The new 'line go up' in AI

What can we learn from December’s LLM blitz and o3’s arrival?

December was such a big month for LLMs, looking at the previous 11 months in the rear-view it feels like everything was a quiet build up to this moment. Both Ethan Mollick and Simon Willison posted nice wrap-ups, check those out if you want all the details.

Let’s quickly run down the hits:

  • Meta shipped Llama 3.3 instruct, a high-quality and efficient open model capable of fitting GPT-4 performance on higher-end consumer laptops, as well as efficiently running on the usual endpoints.
  • Microsoft released Phi-4, a lightweight model that excels at STEM tasks. The Phi team continues to push the boundary on effectively using synthetic data to train lightweight yet capable models.
  • Google pushed out Gemini 2.0 Flash two weeks ago, an excellent LLM capable of streaming voice, text, and video conversations. They then fast-followed with Flash Thinking Mode – a reasoning model on par with o1-pro.
  • And then there’s OpenAI’s o3, a new reasoning model that delivered step-change performance on the most respected reasoning benchmark, ARC-AGI-1. This test is hard: GPT-3 scored 0% and 4 years later GPT-4o scored 5%. The o3 model scores 75%. This score is dramatic enough that it solidifies the o-series’ tactics – leveraging chain-of-thought training, searching for several approaches to a problem, then applying and backtracking if necessary these approaches to a task – as the new scaling law. Work on these will be the focus for 2025.

There will be much written about o3, but François Chollet’s piece on it is excellent. Go read it.

This blitz of new models shows the pace of innovation isn’t slowing down, despite the demise of LLM’s foundation scaling law. Looking at this all, there’s a few immediate take-aways:

  1. The best models will think longer: “Test-time compute” (aka, spending more time printing tokens to reason about a problem) is now fully established as a new scaling law. The o-series’ record on ARC-AGI underscores this (see the image above): spending 175 times more compute per task moved o3’s ARC-AGI score from 7% to 87%.

  2. We’re gonna need more chain-of-thought training data: To enable effective longer “reasoning” we need chain-of-thought data where arguments and presentations are spelled out linearly. These datasets are either hand-created (hiring a bunch of math undergrads was OpenAI’s first approach) or synthesized (the Phi team at Microsoft use larger models to extract reasoning from high quality content). We need this data to teach LLMs to “think” longer. There will be continued investment in creating this more complex training data.
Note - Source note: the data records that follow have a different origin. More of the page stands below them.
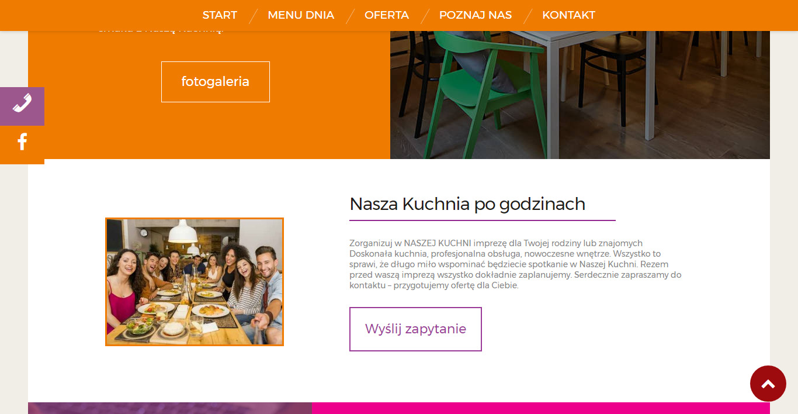
Task: Click the phone handset icon on sidebar
Action: click(x=22, y=106)
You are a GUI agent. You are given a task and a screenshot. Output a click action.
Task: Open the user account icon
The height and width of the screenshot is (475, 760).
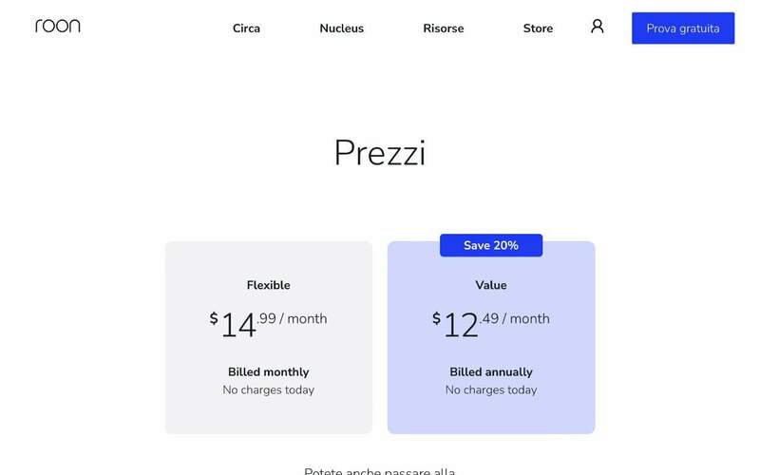point(597,27)
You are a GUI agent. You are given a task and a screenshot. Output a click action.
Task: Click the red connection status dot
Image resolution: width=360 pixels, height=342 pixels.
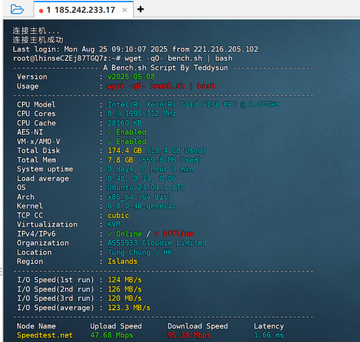(41, 10)
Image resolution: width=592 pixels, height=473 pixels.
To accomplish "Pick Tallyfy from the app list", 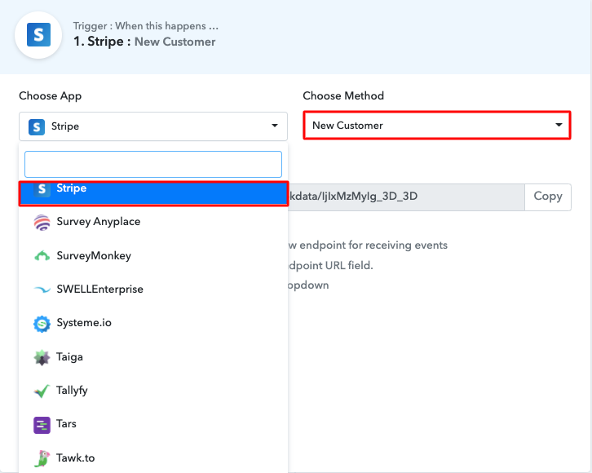I will pyautogui.click(x=72, y=391).
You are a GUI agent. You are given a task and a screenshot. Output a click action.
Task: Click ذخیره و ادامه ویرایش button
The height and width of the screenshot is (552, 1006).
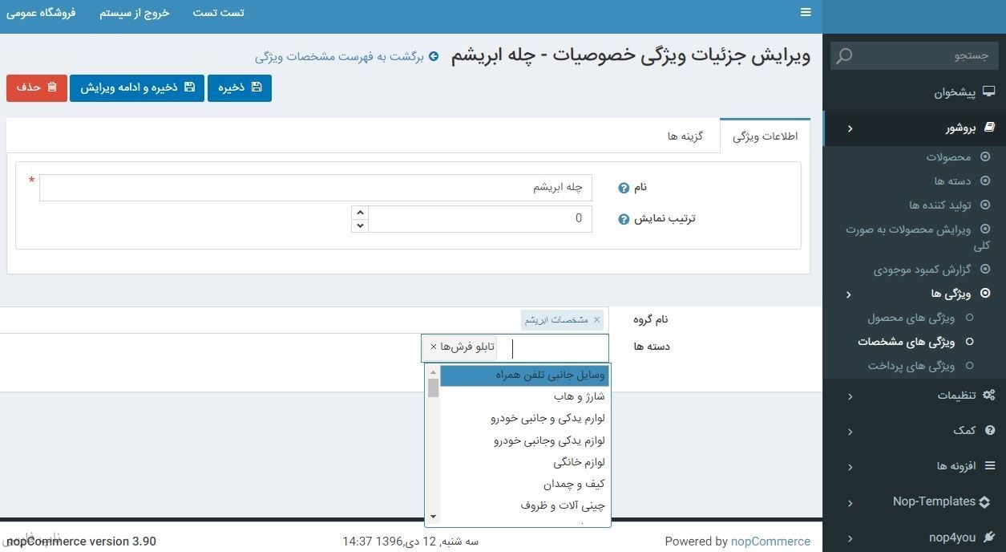[x=137, y=87]
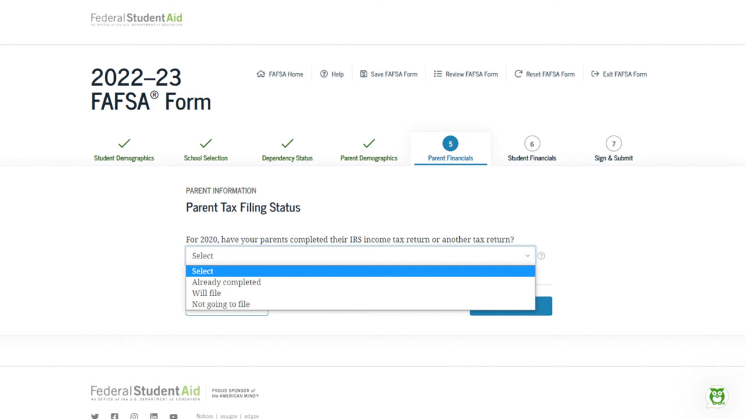
Task: Choose 'Will file' in the tax dropdown
Action: click(206, 293)
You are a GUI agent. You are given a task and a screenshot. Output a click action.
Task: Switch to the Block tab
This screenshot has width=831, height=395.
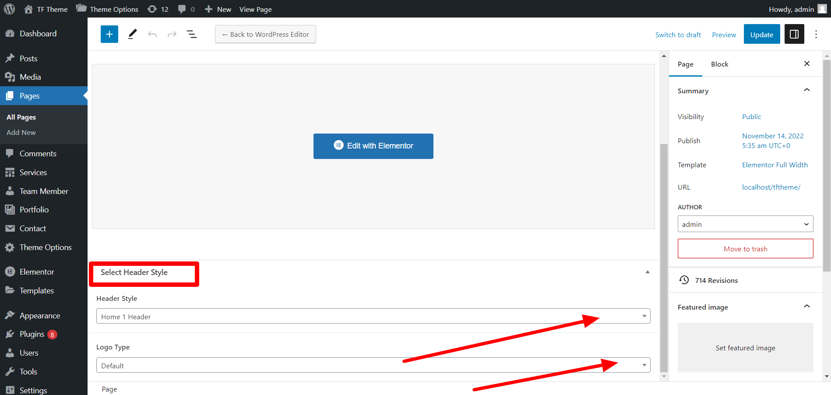click(719, 64)
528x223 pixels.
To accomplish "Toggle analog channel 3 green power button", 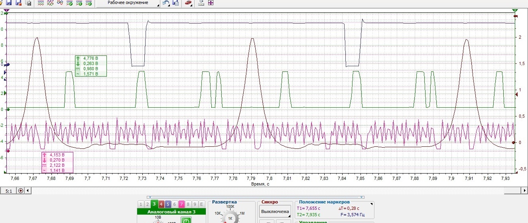I will pyautogui.click(x=186, y=220).
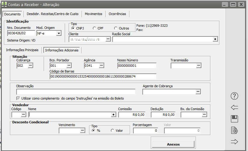Click the left arrow previous record icon
This screenshot has width=248, height=151.
(234, 107)
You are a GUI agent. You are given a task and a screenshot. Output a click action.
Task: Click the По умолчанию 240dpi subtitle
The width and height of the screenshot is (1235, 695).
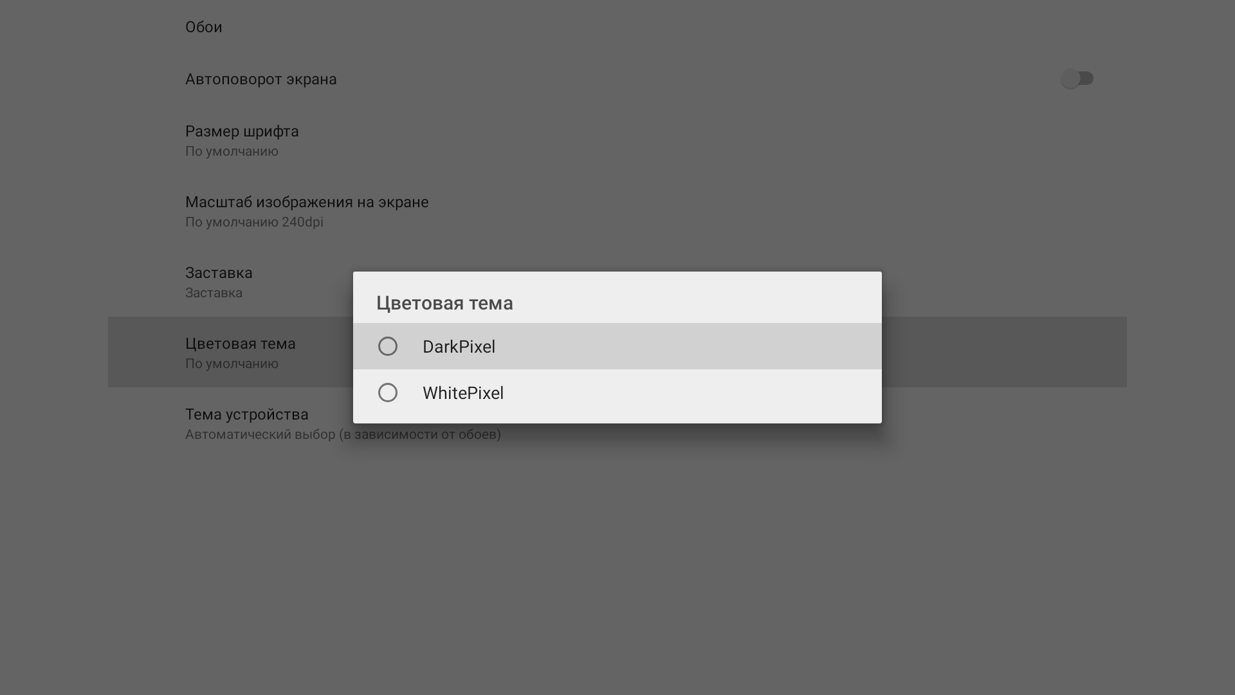tap(254, 222)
  3. There will be an increased focus on inference: We’re going to spend a lot more on inference this year – (1) to generate the synthetic reasoning data we need to train new models, (2) to generate longer answers from chain-of-thought models, and (3) to bring these tiny GPT-4 class models to life at the edge. I think this is going to get interesting. There’s potential for gains from optimized NPU software and alternatives to NVIDIA are more relevant for inference use cases, especially when you don’t need a large mult-node cluster.

  4. Builders need to stay flexible: If you’re building apps or pipelines powered by LLMs, this month has underscored the need to remain flexible. No matter your task, a better and cheaper model is right around the corner. Invest in testing infrastructure specific to your use cases so you can repeatedly trial new models and move on.